* Data provided:

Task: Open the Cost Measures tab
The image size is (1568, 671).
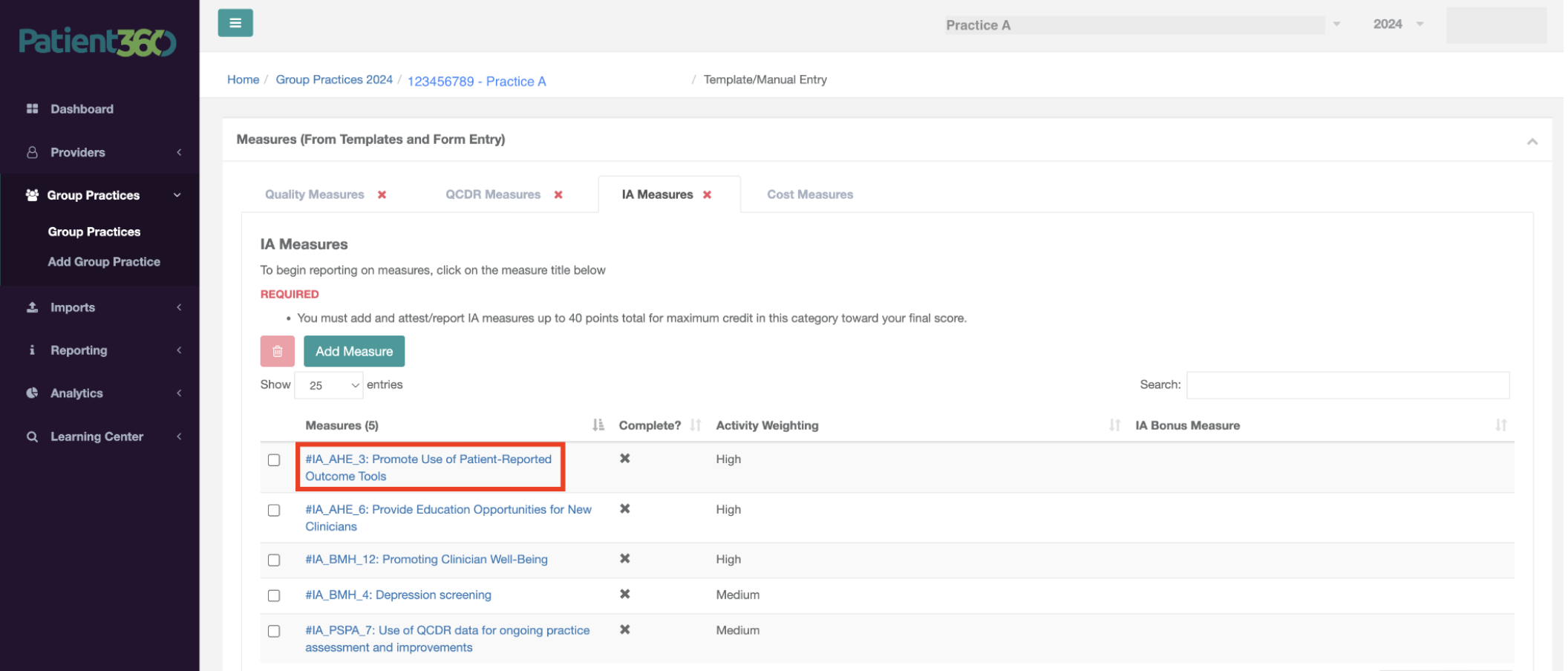Action: [x=810, y=194]
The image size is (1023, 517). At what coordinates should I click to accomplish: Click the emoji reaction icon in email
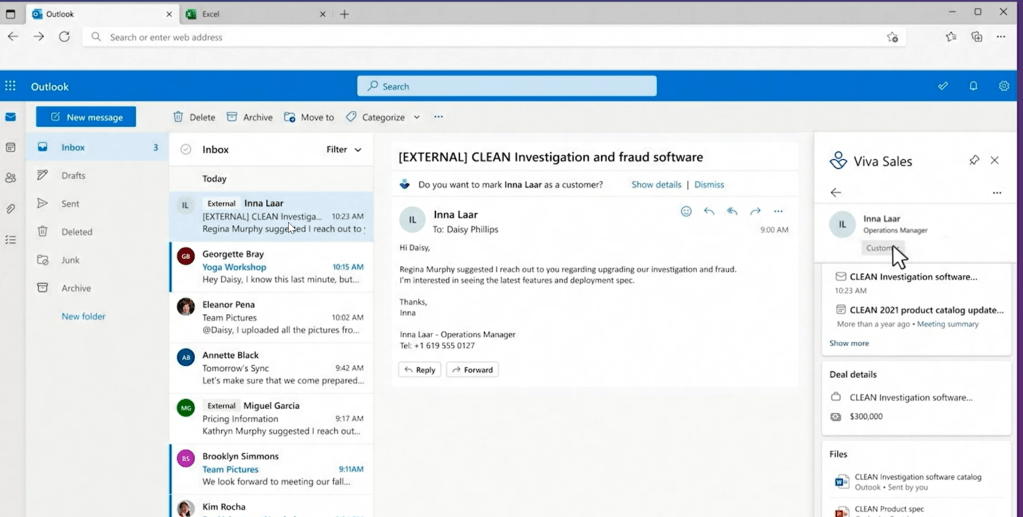coord(686,211)
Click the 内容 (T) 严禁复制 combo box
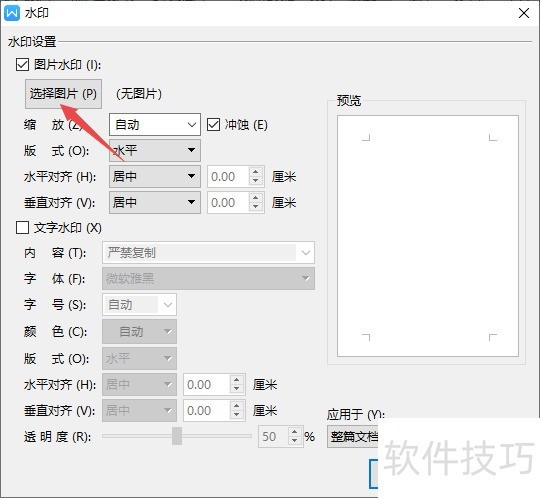 (208, 253)
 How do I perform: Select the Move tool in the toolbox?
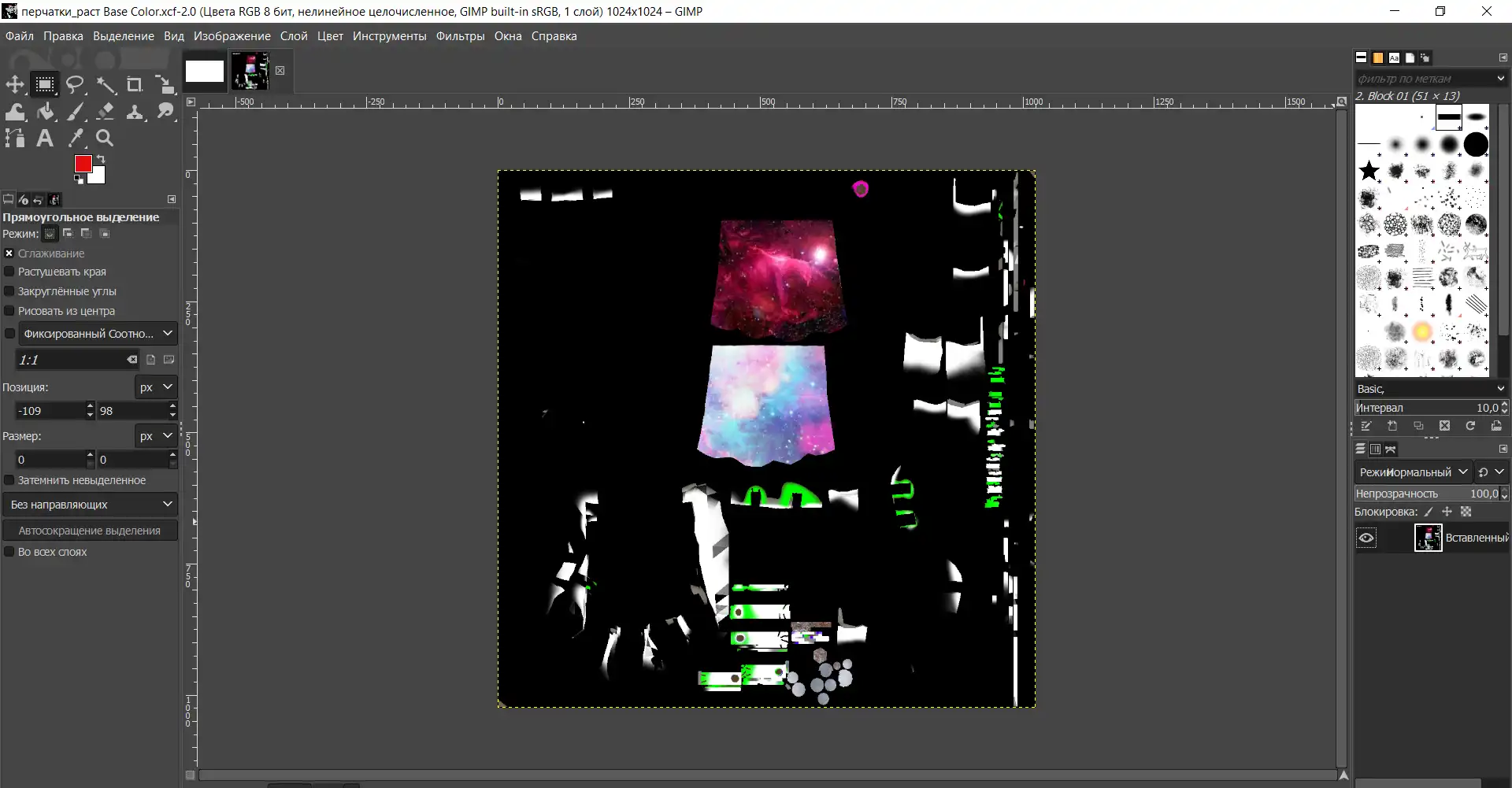click(15, 85)
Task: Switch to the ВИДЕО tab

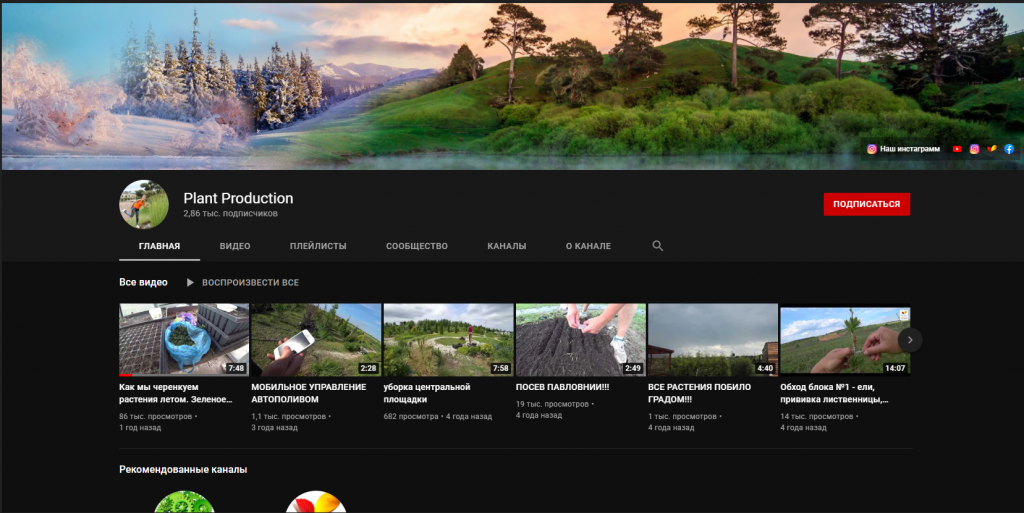Action: tap(235, 246)
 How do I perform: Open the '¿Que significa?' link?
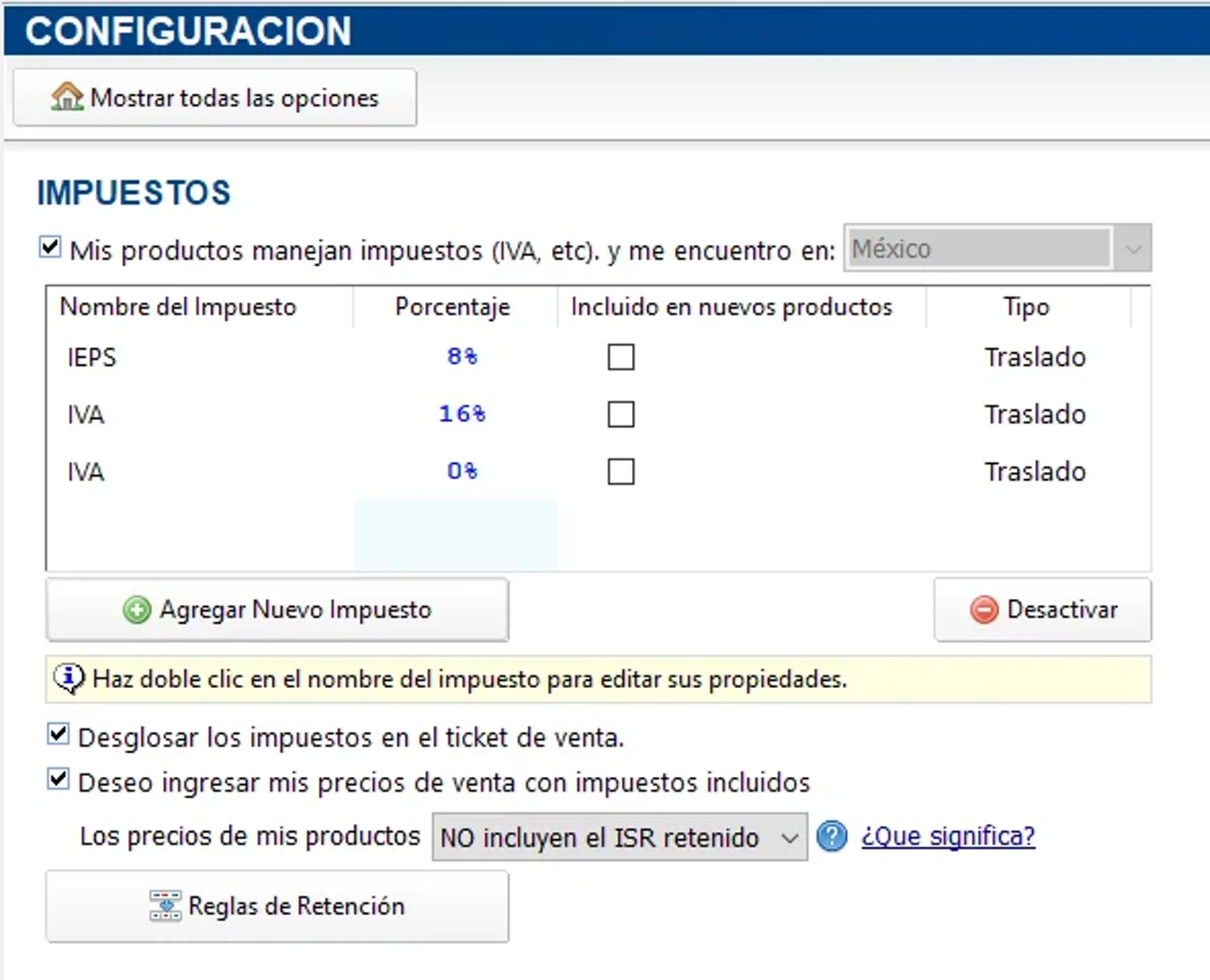point(948,836)
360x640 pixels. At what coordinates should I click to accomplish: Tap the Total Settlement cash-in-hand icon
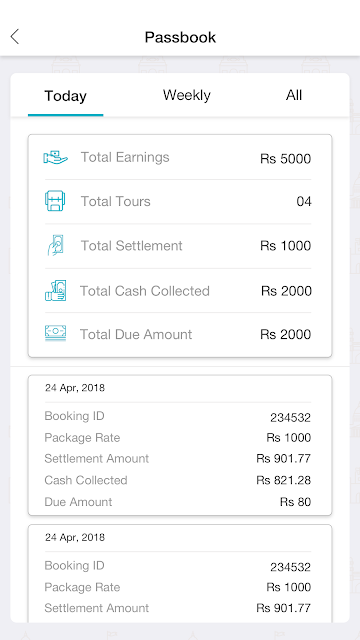[x=55, y=245]
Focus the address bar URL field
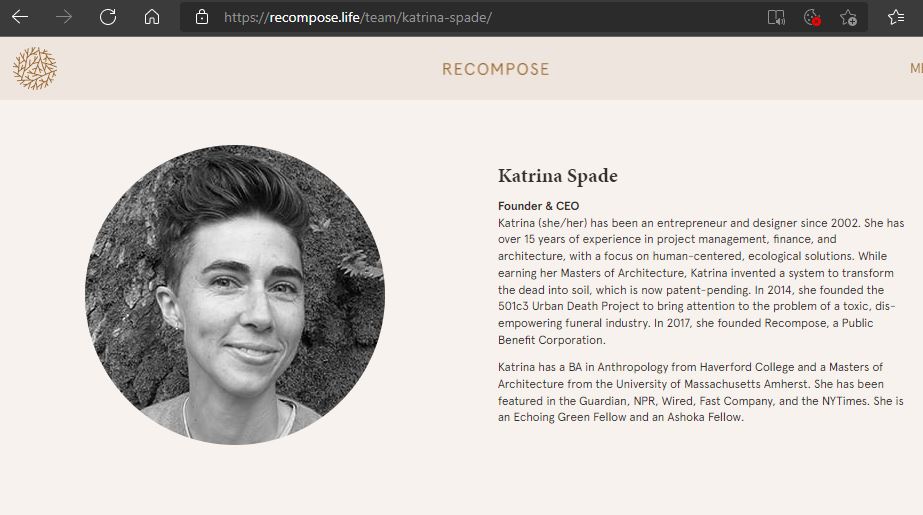Screen dimensions: 923x515 coord(358,18)
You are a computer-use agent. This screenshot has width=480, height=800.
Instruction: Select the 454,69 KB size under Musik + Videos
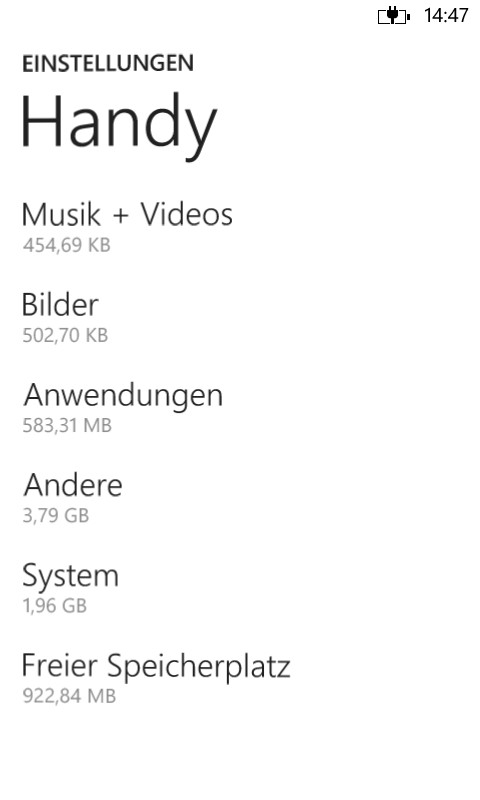(66, 245)
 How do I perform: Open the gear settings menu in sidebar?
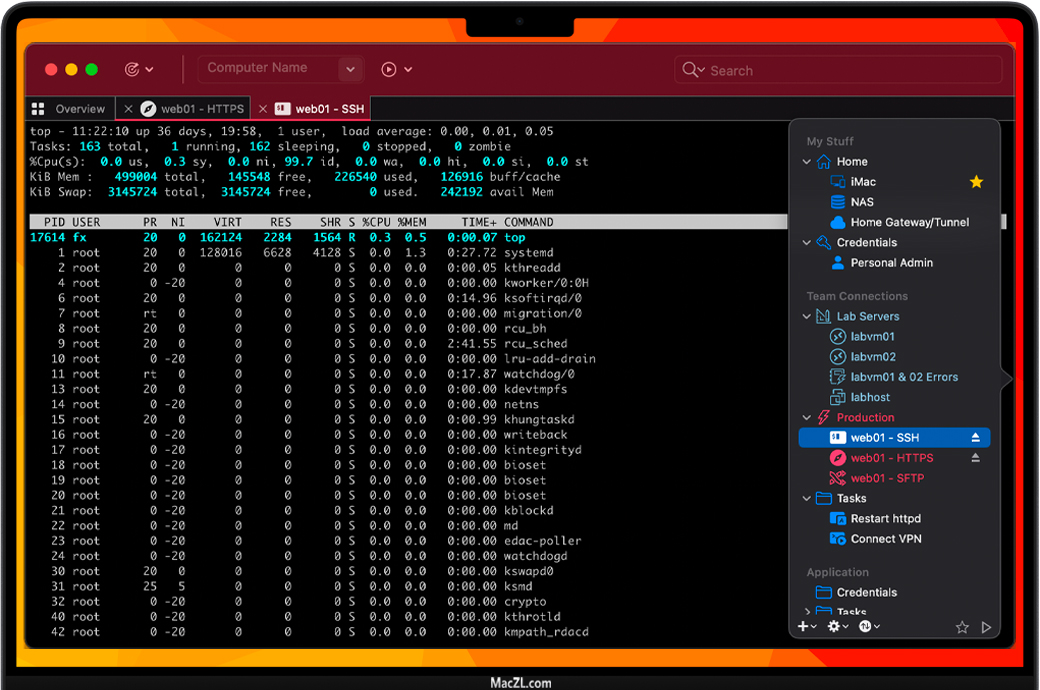pos(837,626)
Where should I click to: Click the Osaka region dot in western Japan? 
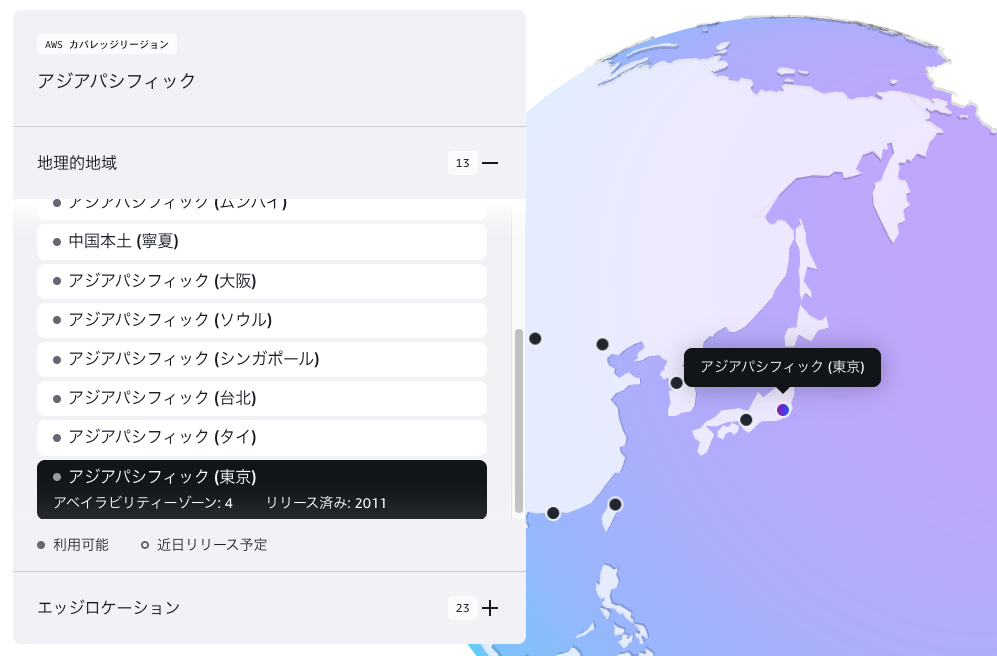pyautogui.click(x=746, y=420)
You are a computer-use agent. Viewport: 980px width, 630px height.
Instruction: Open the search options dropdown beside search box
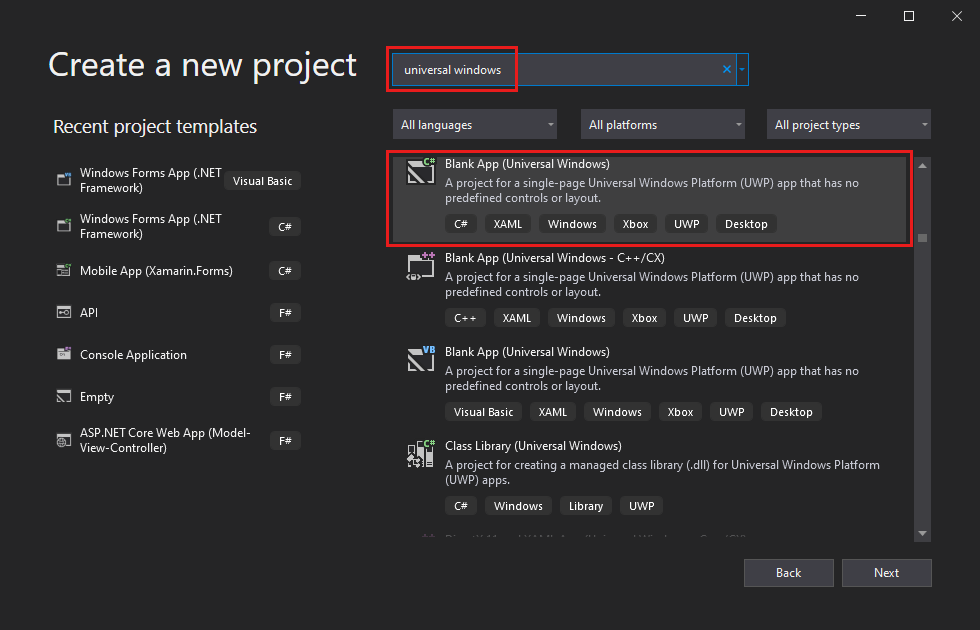(x=742, y=69)
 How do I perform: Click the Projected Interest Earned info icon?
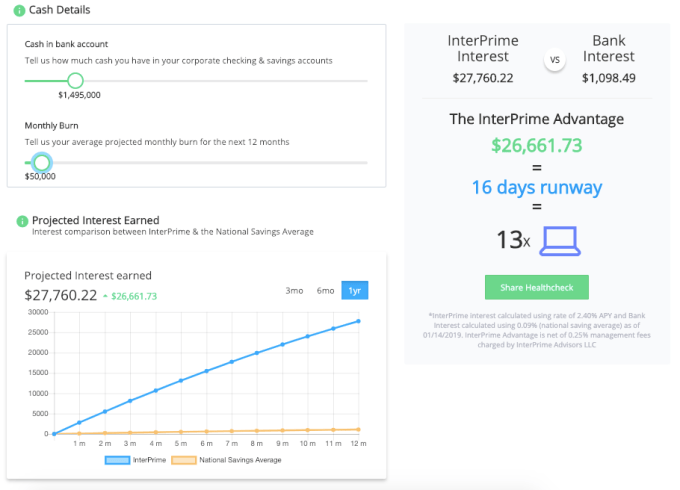point(20,220)
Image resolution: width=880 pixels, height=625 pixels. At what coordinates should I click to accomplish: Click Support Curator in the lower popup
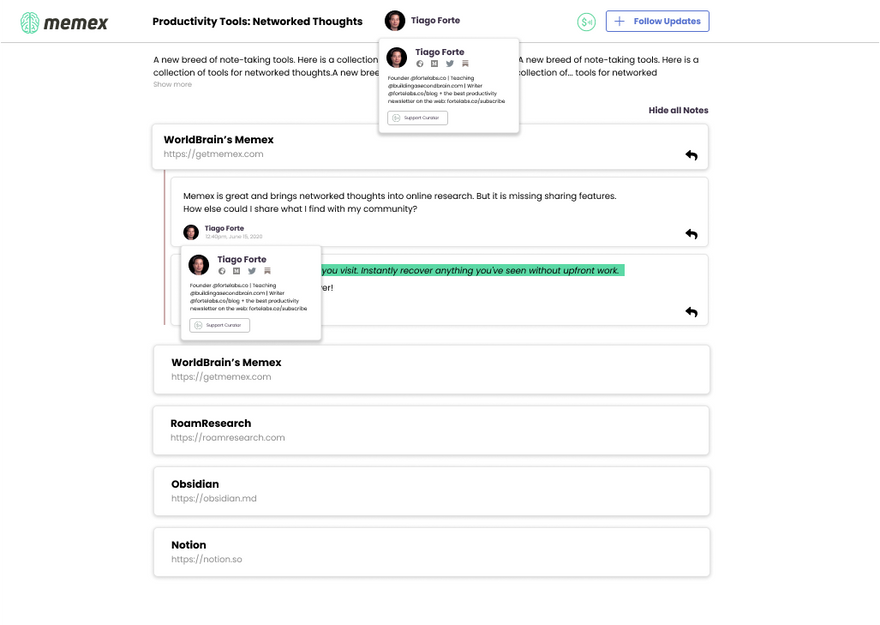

* Task statement:
From the line containing "Where should I" down to the final line of the records above, restate every line word for word, add nothing, and skip the pictures.

* Output for this task:
Where should I click to: Click the Osaka region dot in western Japan? 
pyautogui.click(x=746, y=420)
You are a computer-use agent. Viewport: 980px width, 630px height.
Instruction: Open the search options dropdown beside search box
(x=742, y=69)
 How do I perform: Click the Projected Interest Earned info icon?
point(20,220)
Image resolution: width=880 pixels, height=625 pixels. At what coordinates should I click to accomplish: Click Support Curator in the lower popup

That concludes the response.